* [Geciteerde passage]:

ECLI:NL:CRVB:2014:388

Centrale Raad van Beroep

Datum uitspraak
5 februari 2014
Publicatiedatum
11 februari 2014
Zaaknummer
13-482 AWBZ-T
Instantie
Centrale Raad van Beroep
Type
Uitspraak
Rechtsgebied
Bestuursrecht; Socialezekerheidsrecht
Procedures
  • Hoger beroep
Rechters
Vindplaatsen
  • Rechtspraak.nl
AI samenvatting door LexboostAutomatisch gegenereerd

Tussenuitspraak inzake afwijzing verlenging indicatie voor Begeleiding groep (BG) door CIZ

In deze tussenuitspraak van de Centrale Raad van Beroep, gedateerd 5 februari 2014, wordt de afwijzing van de verlenging van de indicatie voor de functie Begeleiding groep (BG), klasse 6, door de Stichting Centrum Indicatiestelling Zorg (CIZ) behandeld. Appellante, geboren in 1950, heeft een geschiedenis van angst- en stemmingsproblematiek. In 2010 werd een indicatie aangevraagd op basis van de Algemene Wet Bijzondere Ziektekosten (AWBZ), maar de aanvraag voor verlenging in 2011 werd door CIZ afgewezen. CIZ stelde dat appellante niet voldeed aan de criteria voor zorg onder de AWBZ, en dat er onvoldoende medische onderbouwing was voor de indicatie.

* [Uittreksel dataset]:
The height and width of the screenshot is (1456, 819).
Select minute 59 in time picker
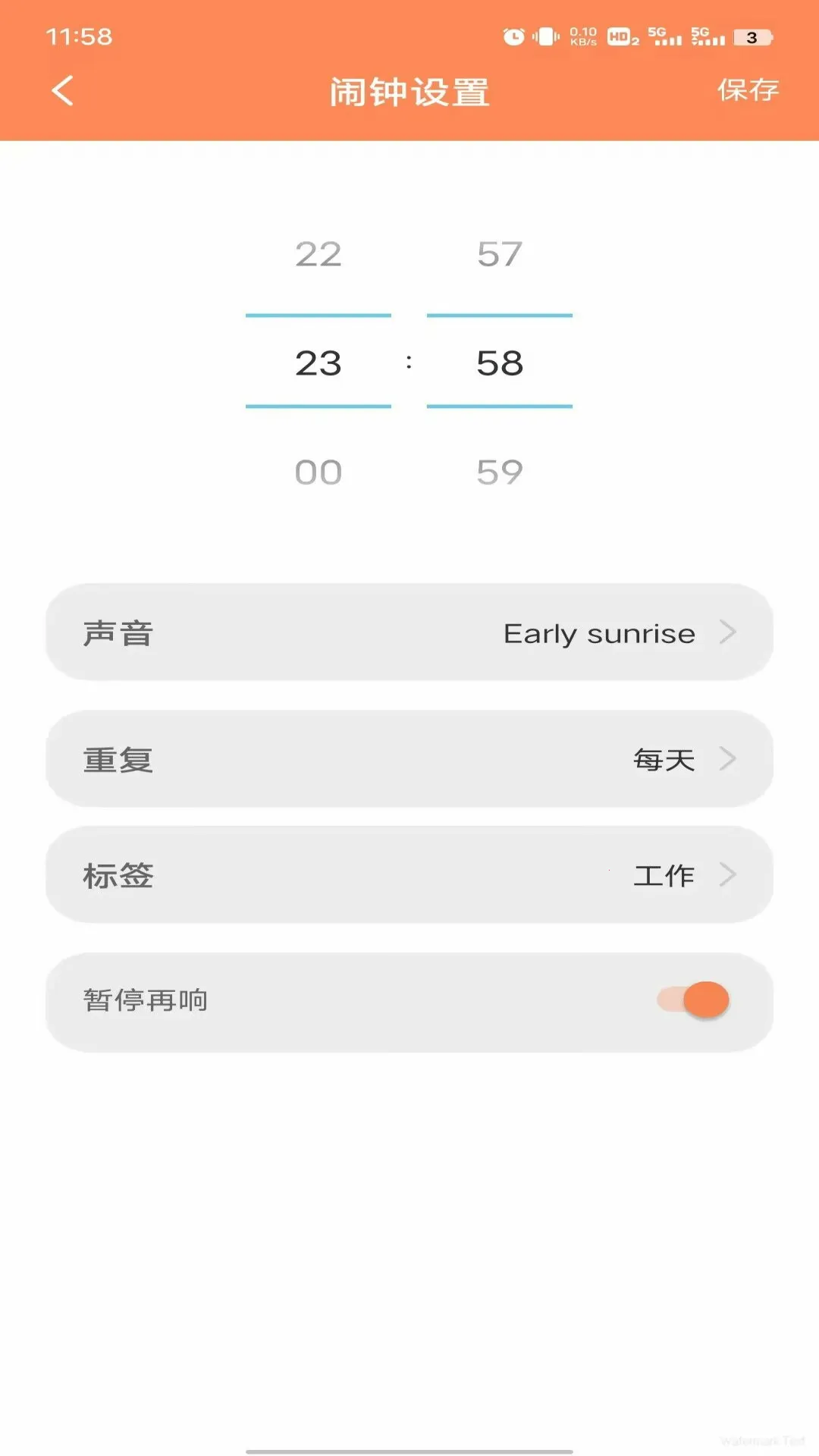pos(500,472)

* [Opdracht]: In welk jaar is appellante geboren volgens de geciteerde passage?

* [Antwoord]: Appellante is geboren in 1950.